**TASK GOAL:** Print every item below line for line, leaving each one unchanged.

— START MATERIALS PROVIDED —

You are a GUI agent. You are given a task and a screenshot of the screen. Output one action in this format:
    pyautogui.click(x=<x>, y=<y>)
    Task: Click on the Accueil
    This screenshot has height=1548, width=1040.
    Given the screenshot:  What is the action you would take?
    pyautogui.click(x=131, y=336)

— END MATERIALS PROVIDED —

**IN RESPONSE:**
You are a GUI agent. You are given a task and a screenshot of the screen. Output one action in this format:
    pyautogui.click(x=<x>, y=<y>)
    Task: Click on the Accueil
    This screenshot has height=1548, width=1040.
    Given the screenshot:  What is the action you would take?
    pyautogui.click(x=131, y=336)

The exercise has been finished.